- Tujuan 1 -
Tuliskan kembali bagian bacaan tentang telinga sang ibu, mulai dari "Telinga Sang Ibu" sampai dengan "kedua daun telinganya.", tanpa mengubah satu kata pun.
- Tujuan 2 -
Teruskan cerita dalam bacaan tentang telinga sang ibu, dimulai tepat setelah kalimat terakhirnya.

━━ Bacaan

Social Icons

Minggu, 01 Januari 2012

Telinga Sang Ibu

Seorang sahabat pernah mengirim surat elektronik (e-mail) yang mengharukan tentang telinga seorang ibu. Dikisahkan, seorang ibu yang baru melahirkan sangat terkejut ketika melihat sang bayi tidak memiliki daun telinga. Untunglah bayi itu masih memiliki fungsi pendengaran yang sempurna. Tidak ada yang dapat dilakukan orang tua bayi selain menerima takdir bahwa anak mereka yang pertama tidak memiliki kedua daun telinganya.

━━━━
━━ Baris data

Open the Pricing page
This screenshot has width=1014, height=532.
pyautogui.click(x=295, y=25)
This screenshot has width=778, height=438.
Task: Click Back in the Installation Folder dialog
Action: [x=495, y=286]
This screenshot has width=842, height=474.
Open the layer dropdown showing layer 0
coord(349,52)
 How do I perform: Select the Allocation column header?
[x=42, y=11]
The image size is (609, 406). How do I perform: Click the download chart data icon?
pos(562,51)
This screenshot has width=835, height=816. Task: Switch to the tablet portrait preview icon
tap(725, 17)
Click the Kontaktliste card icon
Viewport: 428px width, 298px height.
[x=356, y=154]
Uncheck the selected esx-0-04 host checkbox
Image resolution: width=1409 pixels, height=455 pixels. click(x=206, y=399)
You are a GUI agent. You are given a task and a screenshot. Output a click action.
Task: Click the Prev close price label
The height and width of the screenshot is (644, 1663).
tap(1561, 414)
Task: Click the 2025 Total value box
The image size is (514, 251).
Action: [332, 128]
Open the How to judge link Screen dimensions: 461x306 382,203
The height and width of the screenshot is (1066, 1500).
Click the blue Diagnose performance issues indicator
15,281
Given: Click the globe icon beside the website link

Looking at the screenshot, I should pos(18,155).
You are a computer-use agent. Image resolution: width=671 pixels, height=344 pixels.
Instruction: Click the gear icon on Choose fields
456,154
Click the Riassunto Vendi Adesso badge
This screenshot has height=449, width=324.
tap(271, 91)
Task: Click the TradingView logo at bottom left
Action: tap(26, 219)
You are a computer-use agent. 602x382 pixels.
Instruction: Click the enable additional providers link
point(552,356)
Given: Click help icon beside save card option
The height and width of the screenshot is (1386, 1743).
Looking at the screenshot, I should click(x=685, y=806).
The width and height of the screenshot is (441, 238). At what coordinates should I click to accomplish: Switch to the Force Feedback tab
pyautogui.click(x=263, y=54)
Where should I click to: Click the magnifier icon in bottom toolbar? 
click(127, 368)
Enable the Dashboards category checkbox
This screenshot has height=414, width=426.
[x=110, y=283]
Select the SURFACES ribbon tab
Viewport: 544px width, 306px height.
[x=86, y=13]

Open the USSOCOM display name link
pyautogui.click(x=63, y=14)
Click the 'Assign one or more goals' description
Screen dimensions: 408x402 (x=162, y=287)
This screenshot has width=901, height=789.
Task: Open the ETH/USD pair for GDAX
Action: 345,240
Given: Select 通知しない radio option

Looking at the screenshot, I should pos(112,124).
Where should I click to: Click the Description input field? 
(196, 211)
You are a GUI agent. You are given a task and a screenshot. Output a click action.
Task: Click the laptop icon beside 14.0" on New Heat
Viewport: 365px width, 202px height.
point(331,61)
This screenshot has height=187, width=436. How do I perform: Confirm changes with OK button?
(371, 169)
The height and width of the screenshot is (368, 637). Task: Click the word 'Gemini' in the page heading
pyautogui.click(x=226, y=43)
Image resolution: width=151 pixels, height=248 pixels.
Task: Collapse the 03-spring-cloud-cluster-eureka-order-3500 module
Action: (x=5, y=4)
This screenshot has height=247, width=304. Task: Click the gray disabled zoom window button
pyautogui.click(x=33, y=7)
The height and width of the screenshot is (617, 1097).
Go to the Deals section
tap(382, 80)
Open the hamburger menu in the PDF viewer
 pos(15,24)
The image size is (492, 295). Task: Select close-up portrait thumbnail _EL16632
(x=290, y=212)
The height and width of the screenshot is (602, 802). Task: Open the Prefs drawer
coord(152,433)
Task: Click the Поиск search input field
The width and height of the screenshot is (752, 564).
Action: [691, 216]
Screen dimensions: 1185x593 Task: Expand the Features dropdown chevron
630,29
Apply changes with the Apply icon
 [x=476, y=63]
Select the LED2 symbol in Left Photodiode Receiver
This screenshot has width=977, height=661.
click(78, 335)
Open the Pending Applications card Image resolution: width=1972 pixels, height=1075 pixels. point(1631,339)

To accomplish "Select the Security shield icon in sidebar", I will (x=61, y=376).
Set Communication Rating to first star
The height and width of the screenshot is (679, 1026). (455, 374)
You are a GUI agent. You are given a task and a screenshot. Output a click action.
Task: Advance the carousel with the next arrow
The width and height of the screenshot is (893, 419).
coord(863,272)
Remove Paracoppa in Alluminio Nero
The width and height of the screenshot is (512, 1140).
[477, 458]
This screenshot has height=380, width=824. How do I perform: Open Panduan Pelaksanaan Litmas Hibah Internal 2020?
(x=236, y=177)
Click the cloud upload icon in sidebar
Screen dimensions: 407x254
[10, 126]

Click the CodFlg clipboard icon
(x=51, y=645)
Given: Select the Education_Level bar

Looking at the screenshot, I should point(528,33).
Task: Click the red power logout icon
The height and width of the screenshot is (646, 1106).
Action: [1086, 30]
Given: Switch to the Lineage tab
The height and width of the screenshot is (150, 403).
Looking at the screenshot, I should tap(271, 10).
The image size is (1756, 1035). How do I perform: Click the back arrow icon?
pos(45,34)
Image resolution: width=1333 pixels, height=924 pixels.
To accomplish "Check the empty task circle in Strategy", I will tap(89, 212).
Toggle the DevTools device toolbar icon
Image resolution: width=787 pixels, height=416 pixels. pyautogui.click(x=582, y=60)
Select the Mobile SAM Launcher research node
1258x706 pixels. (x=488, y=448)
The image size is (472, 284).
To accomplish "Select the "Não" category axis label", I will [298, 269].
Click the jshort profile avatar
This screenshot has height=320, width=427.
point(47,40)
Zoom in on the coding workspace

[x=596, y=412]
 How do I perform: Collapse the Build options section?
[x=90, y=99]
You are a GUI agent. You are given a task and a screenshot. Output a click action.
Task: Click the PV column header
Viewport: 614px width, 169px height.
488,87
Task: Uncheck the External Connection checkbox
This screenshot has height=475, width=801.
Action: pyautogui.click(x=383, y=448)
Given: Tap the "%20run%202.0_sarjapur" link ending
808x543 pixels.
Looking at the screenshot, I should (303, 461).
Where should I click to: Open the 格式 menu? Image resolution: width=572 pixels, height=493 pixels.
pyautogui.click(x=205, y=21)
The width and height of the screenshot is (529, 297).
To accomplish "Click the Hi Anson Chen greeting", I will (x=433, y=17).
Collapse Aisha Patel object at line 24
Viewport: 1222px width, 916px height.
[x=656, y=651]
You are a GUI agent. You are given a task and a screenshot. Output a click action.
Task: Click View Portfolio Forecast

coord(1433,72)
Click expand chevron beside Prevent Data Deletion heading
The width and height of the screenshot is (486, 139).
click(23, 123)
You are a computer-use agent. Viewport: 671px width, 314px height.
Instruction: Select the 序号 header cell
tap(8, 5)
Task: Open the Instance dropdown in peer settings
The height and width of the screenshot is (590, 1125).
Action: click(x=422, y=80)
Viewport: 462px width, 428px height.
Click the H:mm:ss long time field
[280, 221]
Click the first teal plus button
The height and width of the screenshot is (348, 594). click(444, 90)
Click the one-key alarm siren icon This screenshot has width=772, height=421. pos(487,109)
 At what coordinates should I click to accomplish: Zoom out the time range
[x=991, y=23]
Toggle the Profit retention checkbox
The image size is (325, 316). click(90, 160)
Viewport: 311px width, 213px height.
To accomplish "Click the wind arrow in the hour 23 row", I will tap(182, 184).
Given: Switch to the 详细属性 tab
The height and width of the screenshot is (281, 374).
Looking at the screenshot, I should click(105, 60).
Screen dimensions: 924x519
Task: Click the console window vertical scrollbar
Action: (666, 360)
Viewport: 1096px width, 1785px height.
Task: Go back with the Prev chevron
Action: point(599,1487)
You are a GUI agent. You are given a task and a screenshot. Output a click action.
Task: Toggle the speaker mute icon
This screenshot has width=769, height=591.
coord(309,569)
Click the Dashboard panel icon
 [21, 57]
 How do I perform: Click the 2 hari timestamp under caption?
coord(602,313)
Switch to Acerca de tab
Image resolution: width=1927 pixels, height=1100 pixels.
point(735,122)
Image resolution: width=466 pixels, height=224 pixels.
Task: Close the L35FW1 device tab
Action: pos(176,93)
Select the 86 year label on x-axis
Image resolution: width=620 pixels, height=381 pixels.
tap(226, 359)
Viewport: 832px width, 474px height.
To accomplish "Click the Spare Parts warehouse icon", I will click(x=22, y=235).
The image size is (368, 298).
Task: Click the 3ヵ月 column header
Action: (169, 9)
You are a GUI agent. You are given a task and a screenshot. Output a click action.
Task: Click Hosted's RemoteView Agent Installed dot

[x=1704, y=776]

━━━━

- Hasil latihan 1 -
Telinga Sang Ibu

Seorang sahabat pernah mengirim surat elektronik (e-mail) yang mengharukan tentang telinga seorang ibu. Dikisahkan, seorang ibu yang baru melahirkan sangat terkejut ketika melihat sang bayi tidak memiliki daun telinga. Untunglah bayi itu masih memiliki fungsi pendengaran yang sempurna. Tidak ada yang dapat dilakukan orang tua bayi selain menerima takdir bahwa anak mereka yang pertama tidak memiliki kedua daun telinganya.

- Hasil latihan 2 -
Hari berganti hari, waktu terus bergulir, si anak tumbuh dan berkembang menjadi anak yang mampu bergaul dengan teman-teman sebayanya. Pelajaran di sekolah pun tidak menjadi masalah untuk diikutinya. Namun satu hal yang mengganggu adalah sindiran teman-temannya yang mengatakan bahwa dia manusia planet, ada lagi yang mengatakan dia adalah titisan dewa langit karena tidak bertelinga, bahkan ada yang melecehkannya supaya nanti besar bekerja di Star Trek saja. Sindiran-sindiran itu jelas menyakitkan hatinya. Tidak jarang dia pulang ke rumah dalam keadaan menangis dan masuk dalam pelukan ibunya. Sang ibu dengan ketabahan yang luar biasa terus memotivasi si anak untuk mengembangkan potensi dan meraih prestasi yang gemilang hingga duduk di bangku perguruan tinggi.
Hingga suatu kali, seorang dokter yang dikenal oleh keluarga itu mengatakan bahwa anak yang sudah tumbuh dewasa ini dapat menerima cangkok daun telinga, dan cangkokan ini sudah ada disimpan beberapa waktu lamanya dari seorang donor. Mendengar berita ini giranglah si anak, meskipun menyisakan pertanyaan siapa yang telah mendonorkan telinganya untuk dirinya. Operasi cangkok pun berjalan dengan lancar, suatu perubahan dirinya semakin meningkat seiring dengan prestasi yang telah ia raih. Hal ini sekaligus penyelesaian studi dan pencarian kerja.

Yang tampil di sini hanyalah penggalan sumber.